- **Goal**: Write out the rows below again, swapping "Click" for "Tap" and leaving everything else as it is.

- **Element and text position data**:
◆ ◆ ◆ ◆ ◆ ◆ ◆

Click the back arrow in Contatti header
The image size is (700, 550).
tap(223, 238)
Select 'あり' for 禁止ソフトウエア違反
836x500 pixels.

◆ ◆ ◆ ◆ ◆ ◆ ◆

- **The result**:
Tap the back arrow in Contatti header
The image size is (700, 550).
tap(223, 238)
Select 'あり' for 禁止ソフトウエア違反
836x500 pixels.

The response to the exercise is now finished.